By then he had shown stern mettle with the Royal Artillery in North Africa, the Middle East and Italy. He was mentioned in despatches but the story best remembered is of how in the lull before a major Allied push in Italy, he drove out into no man's land to record the monuments in a tiny rural church. This earned him a tremendous rocket from his CO, but the church, as he had foreseen, was destroyed.

In 1945 he was appointed to compile the official history of the Sicilian and Italian campaigns, a long task for which he was well suited, not least by a deep respect for the Army and its life. His TA days stretched from 1931 to 1956.

The years in London were a blessing for Francis Jones, with all spare time devoted to Welsh archives in the Public Record Office, the Society of Antiquaries and, most valuably, the College of Arms. In 1826 the college had purchased a large collection of Welsh material but the boxes had never since that day been opened, English heralds regarding them with apprehension. Jones entirely mastered these, producing a comprehensive catalogue in 1957 (published 1980).

He returned to Wales in 1959 as the first archivist for Carmarthenshire, an office he filled with great distinction. As old manuscripts poured in, so a stream of learned (but always readable) essays and lectures, in both languages, flowed out, with much on the Investiture in 1969, including a book The Princes and The Principality of Wales. His range was wide, but it was in the early history of old families that he excelled. His last book Historic Carmarthenshire Homes (1987) is redolent of all the qualities and quirks of a senior hand who preferred things as they used to be.

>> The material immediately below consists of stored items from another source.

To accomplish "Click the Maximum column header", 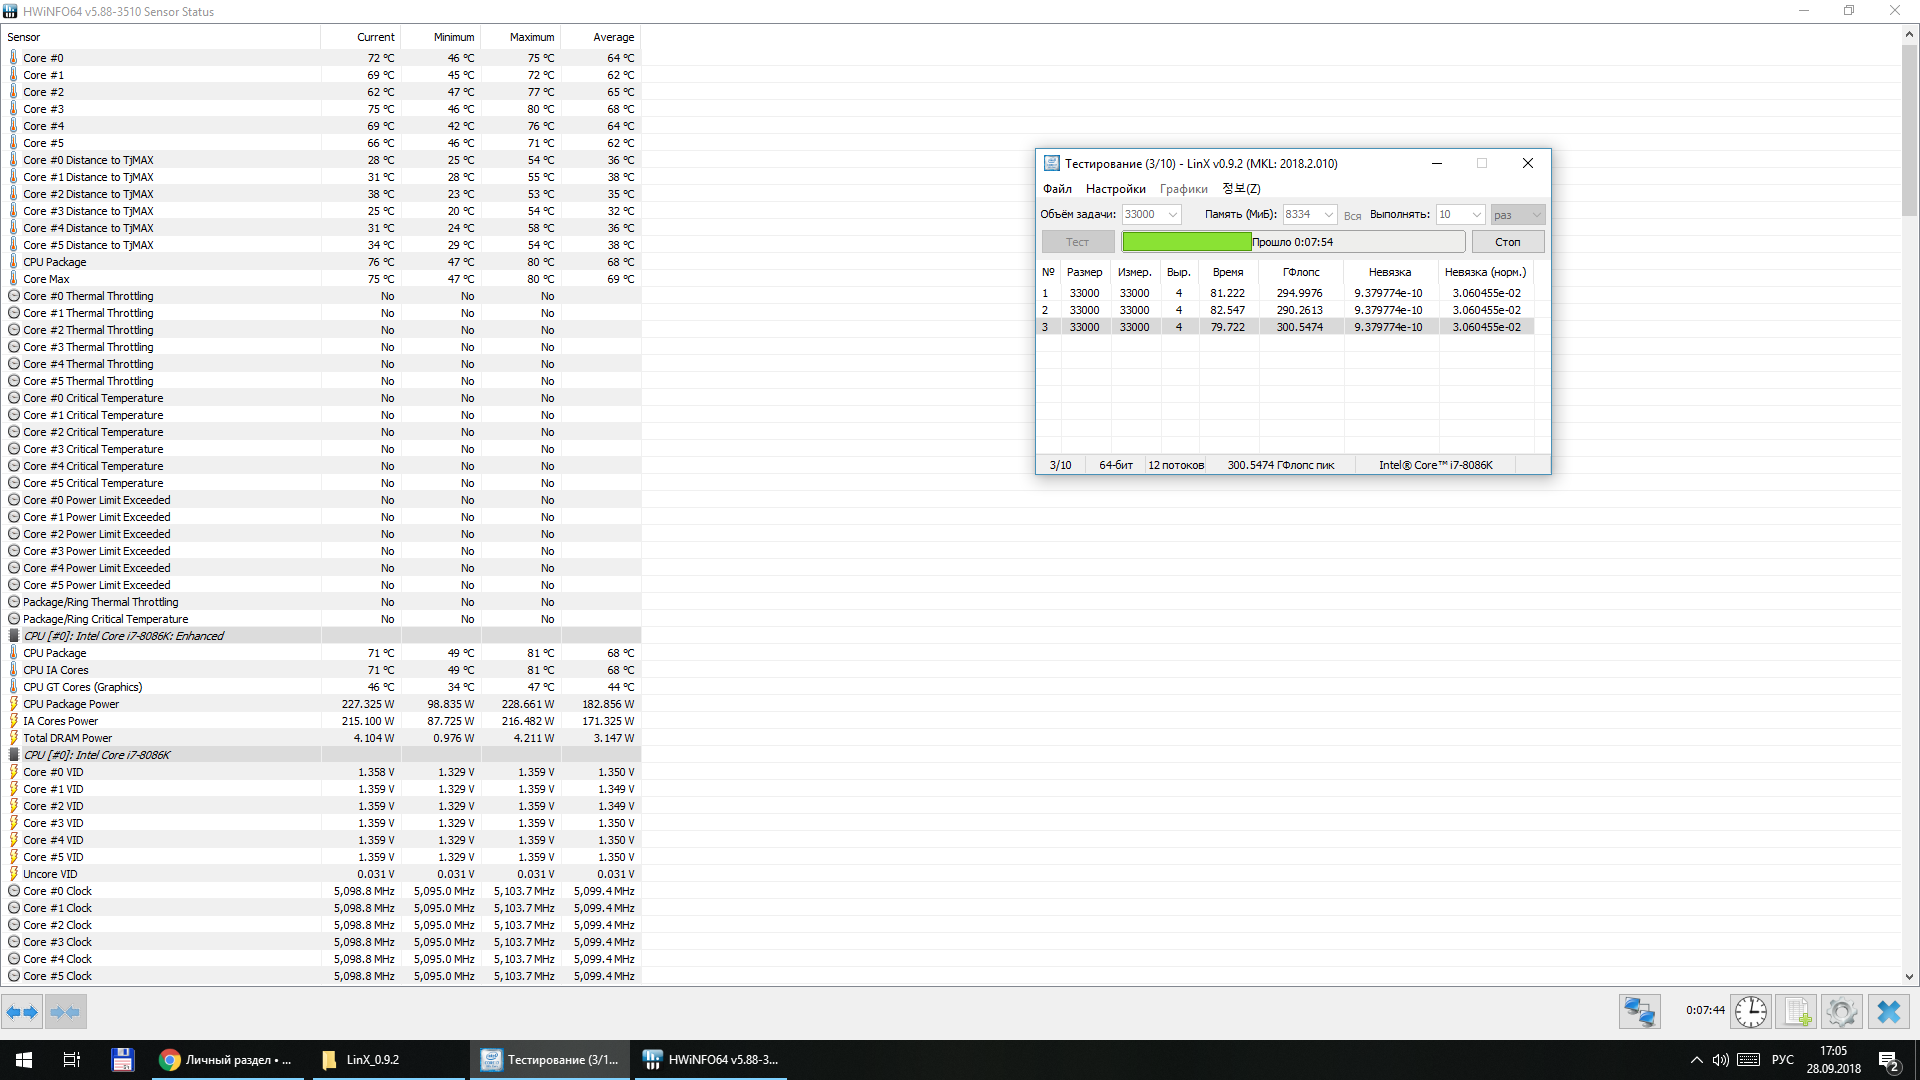I will pos(531,37).
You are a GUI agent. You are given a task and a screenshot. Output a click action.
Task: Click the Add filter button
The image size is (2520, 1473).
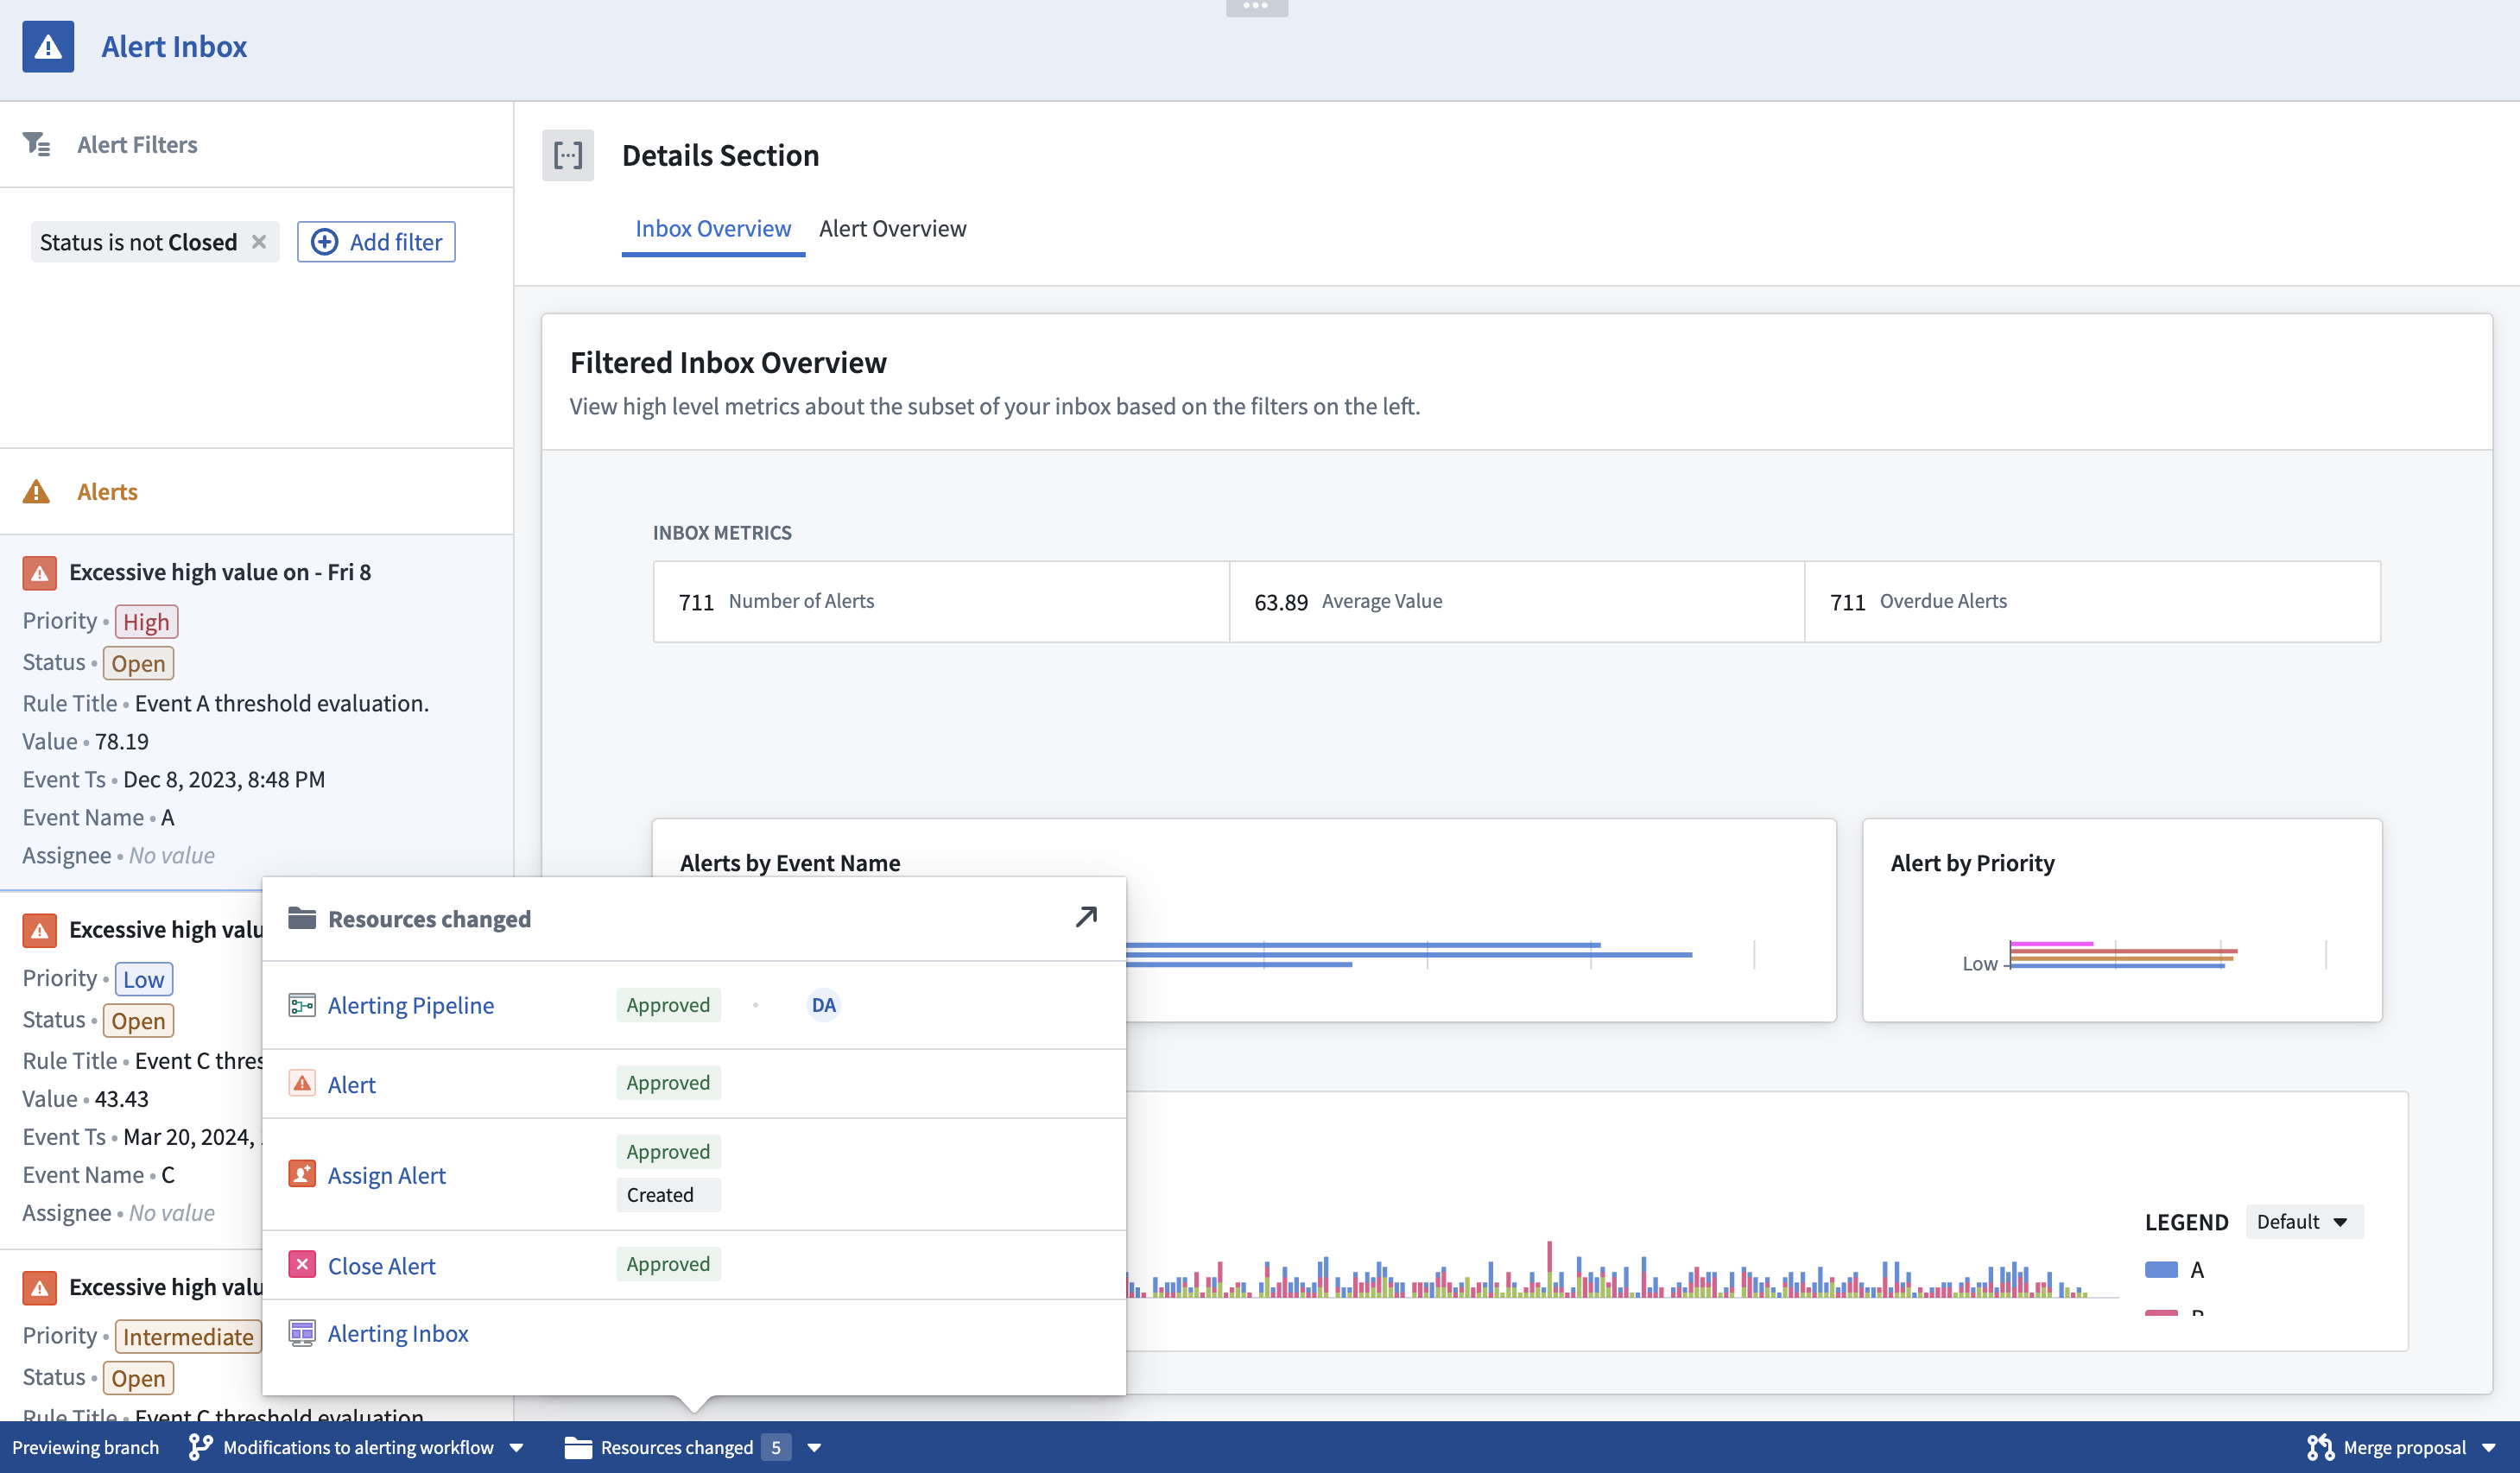[x=376, y=242]
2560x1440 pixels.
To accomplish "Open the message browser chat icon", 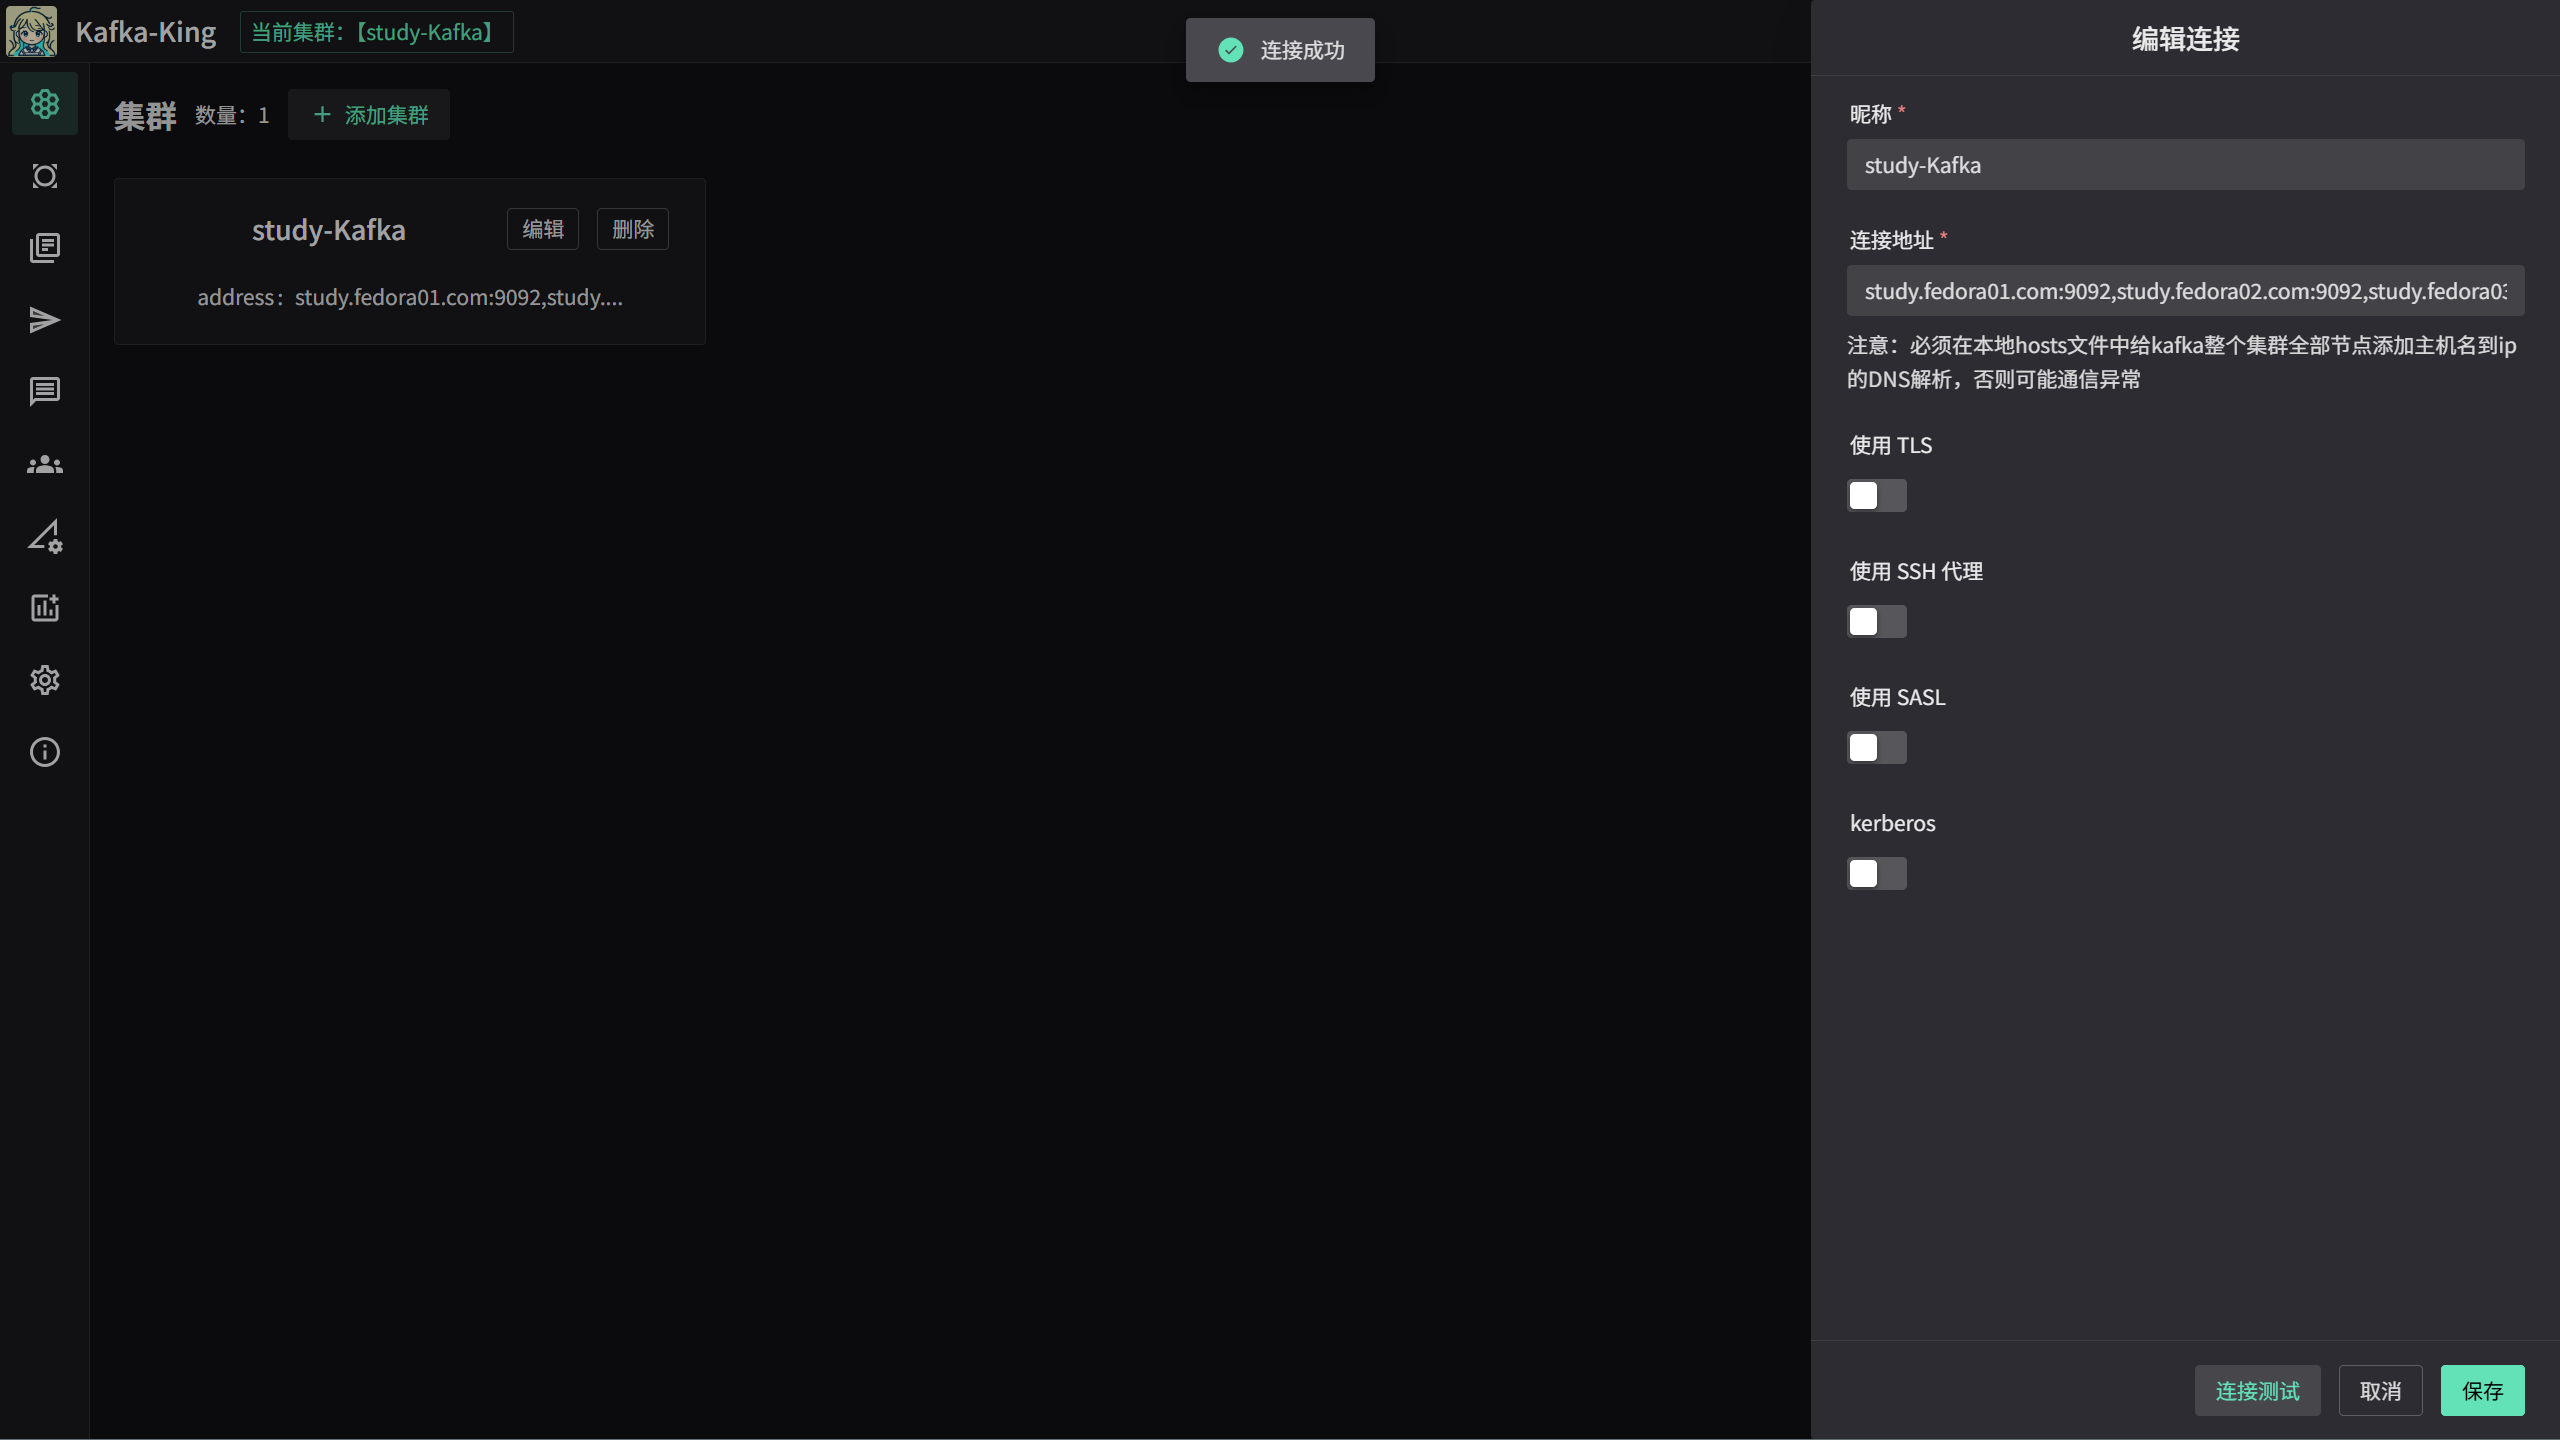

It was, however, on occasions of conviviality and conversation that, as a raconteur, remembrancer and rural scholar, his simple and endearing mastery shone through. No one stirred as Jones, warming to his theme, hopped deftly from genealogical twig to twig, the vast web of interconnected Welsh families revolving round the ordered storehouse of his mind, each stepping forward to take its bow with anecdote and claim to fame. It inspired immense affection and regard.

He lies quieted now, at the tiny Welsh chapel of Reheboth, near his birthplace of Trevine, his devoted wife, Ethel, beside him and a few yards from a notable eisteddfod bard. He sought in life the origins of others; it was impossible that, though risen far, he would not return among his own.